[Stored items]
+===+

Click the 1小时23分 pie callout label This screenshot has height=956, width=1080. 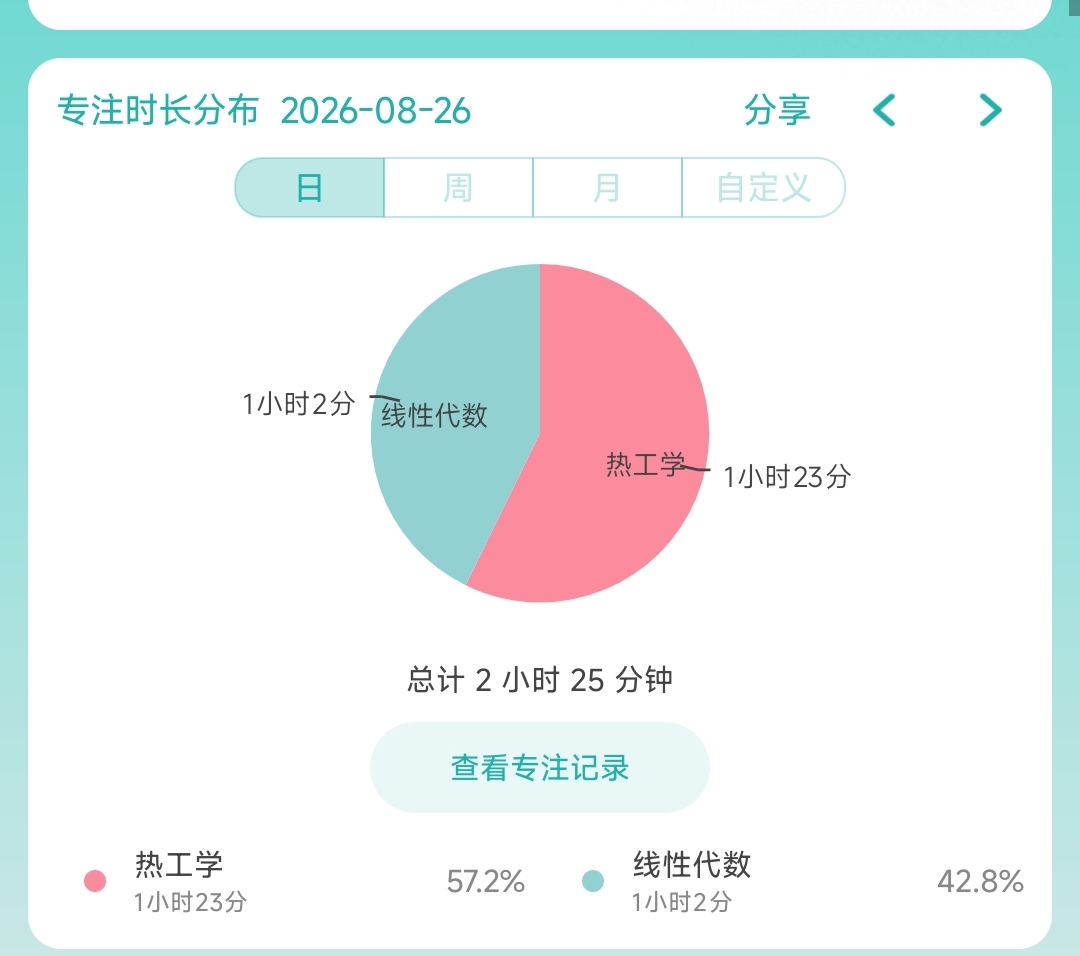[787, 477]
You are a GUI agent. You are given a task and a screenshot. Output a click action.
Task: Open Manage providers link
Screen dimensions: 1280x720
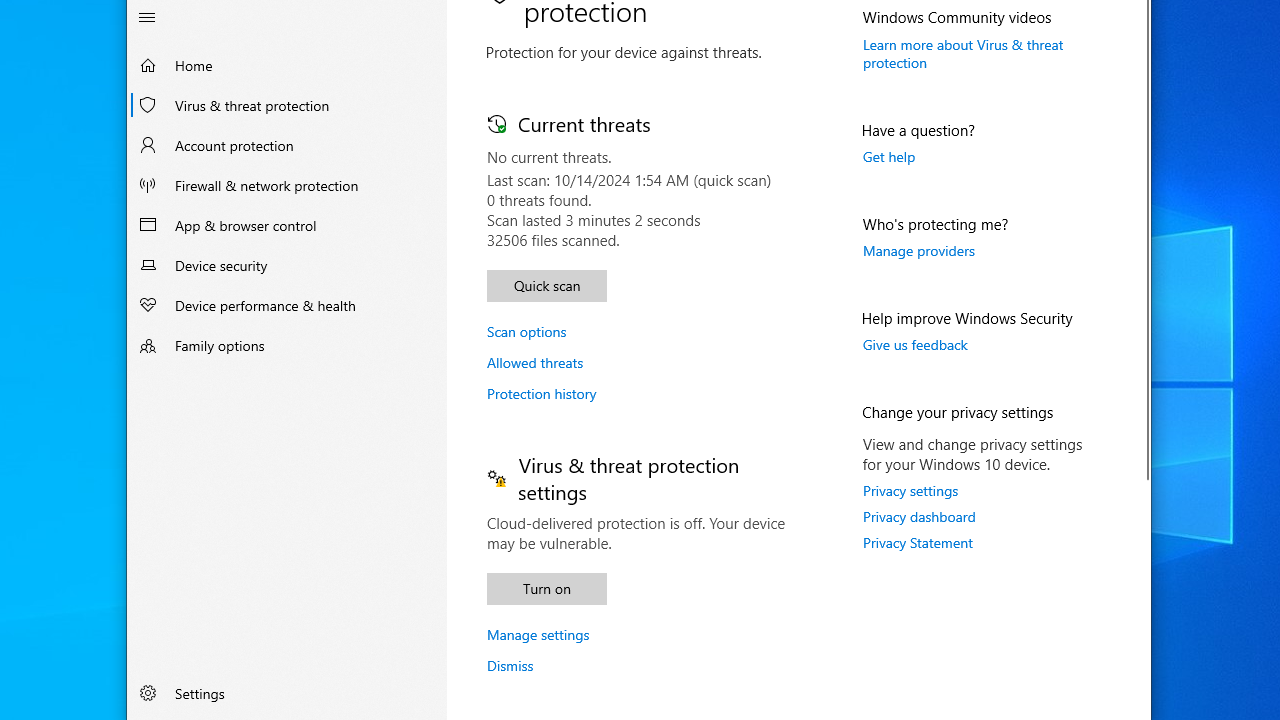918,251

+===+

(Work to be completed): Please give a word-for-word transcript of the lines from the one holding "Task: Open Manage providers link" through the final line of the entries, both ends kept, with no pictures.

(Reply to the exercise):
Task: Open Manage providers link
Screen dimensions: 1280x720
918,251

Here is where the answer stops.